> _Activity_
What is the number of lines in the data that contain "computer"? Nothing besides that number, please.

Top of Exercise material

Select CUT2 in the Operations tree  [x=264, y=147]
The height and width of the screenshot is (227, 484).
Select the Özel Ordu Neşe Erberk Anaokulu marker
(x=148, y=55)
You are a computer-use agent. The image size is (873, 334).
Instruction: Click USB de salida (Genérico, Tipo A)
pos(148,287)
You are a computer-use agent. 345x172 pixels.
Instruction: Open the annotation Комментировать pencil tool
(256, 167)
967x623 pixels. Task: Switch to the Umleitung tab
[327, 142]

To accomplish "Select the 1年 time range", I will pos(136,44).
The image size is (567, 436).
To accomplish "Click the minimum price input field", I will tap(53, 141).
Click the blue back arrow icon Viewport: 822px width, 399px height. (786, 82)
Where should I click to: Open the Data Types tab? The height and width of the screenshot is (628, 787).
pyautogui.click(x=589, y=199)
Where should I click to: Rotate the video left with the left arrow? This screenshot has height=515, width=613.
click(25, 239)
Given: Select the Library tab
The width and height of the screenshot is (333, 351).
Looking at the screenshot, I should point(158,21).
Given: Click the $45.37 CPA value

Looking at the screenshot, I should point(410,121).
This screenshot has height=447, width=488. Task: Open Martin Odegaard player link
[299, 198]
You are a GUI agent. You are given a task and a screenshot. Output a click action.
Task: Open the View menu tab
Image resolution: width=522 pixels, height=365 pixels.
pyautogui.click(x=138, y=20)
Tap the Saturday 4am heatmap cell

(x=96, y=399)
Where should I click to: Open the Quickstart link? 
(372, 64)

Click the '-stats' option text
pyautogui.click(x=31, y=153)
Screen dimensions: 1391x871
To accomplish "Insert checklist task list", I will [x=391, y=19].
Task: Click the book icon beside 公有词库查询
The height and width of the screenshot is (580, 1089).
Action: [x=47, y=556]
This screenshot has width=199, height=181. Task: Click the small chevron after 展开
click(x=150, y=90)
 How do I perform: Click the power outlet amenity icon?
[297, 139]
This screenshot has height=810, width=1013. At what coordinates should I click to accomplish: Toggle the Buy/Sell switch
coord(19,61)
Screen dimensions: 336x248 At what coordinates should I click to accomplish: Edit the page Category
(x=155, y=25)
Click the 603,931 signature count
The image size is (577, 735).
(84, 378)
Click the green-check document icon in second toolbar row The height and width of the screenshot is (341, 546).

Bottom of Exercise material

> _Exercise output_
2